Sono i peggiori reazionari a sventolare la bandiera della libertà, in totale sintonia con il capitalismo moderno ormai avviato alla completa conquista del potere. Il dispotismo mette le esistenze a valore, o con una democrazia simulata o con strutture neofasciste, comunque esercitando controllo e criminalizzando qualsiasi opposizione.

La magistratura piemontese, che si crede progressista, pensa che la persecuzione contro i No Tav in Val di Susa sia necessaria per colpire inquinatori industriali, evasori e corruttori. Si sbaglia. Continueranno a massacrare i ribelli ecologico-politici e non potranno toccare gli assassini del territorio e dei lavoratori. I poliziotti torturatori di Genova hanno fatto carriera, i manifestanti continuano a pagare; e questo metodo uscirà rafforzato dai decreti governativi connessi alla legge delega.

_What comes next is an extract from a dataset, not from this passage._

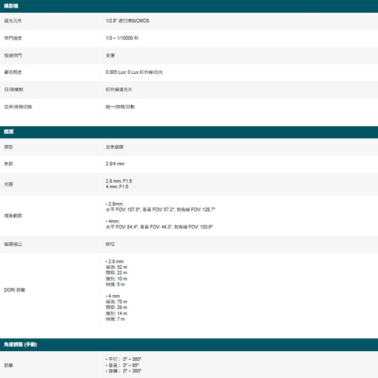This screenshot has height=378, width=378.
Task: Click the 最低照度 row label
Action: coord(12,73)
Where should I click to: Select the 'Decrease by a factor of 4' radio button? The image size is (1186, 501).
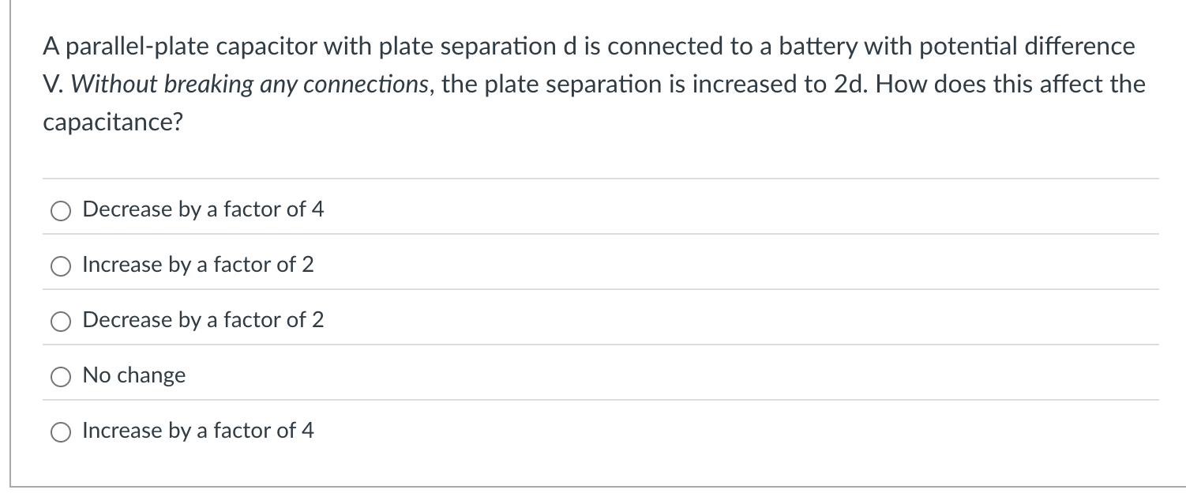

Chi crede di poter cavalcare, da sinistra, i temi del referendum o della prescrizione è solo un ingenuo, forse pure un gonzo. Ognuno difende i suoi; il potere lo ha ben chiaro. L’interesse dei poveri e dei precari sta nell’eliminare – o almeno alleggerire – le condanne per proteste e picchetti, per occupazioni di case o per la varietà di  prelievi in danno dell’autorità; non è certo quello di salvare poliziotti e imprenditori dal carcere. Ma in questo dibattito parlamentare di salvare poveri e precari non si parla mai, il tema è anzi quello di bastonare più rapidi, con maggiore efficacia. La chiamano sicurezza pubblica, la chiamano stabilità. Invece è sicurezza del potere, invece è impunità.

Torna in mente il vecchio film di Luis Bunuel, Il fantasma della libertà (1974), con il grido dei condannati: Vivan las cadenas. In italiano fu tradotto con Abbasso la libertà ! A Mario Draghi e Marta Cartabia, se questa è la libertà che ci aspetta, possiamo solo gridare: abbasso la libertà.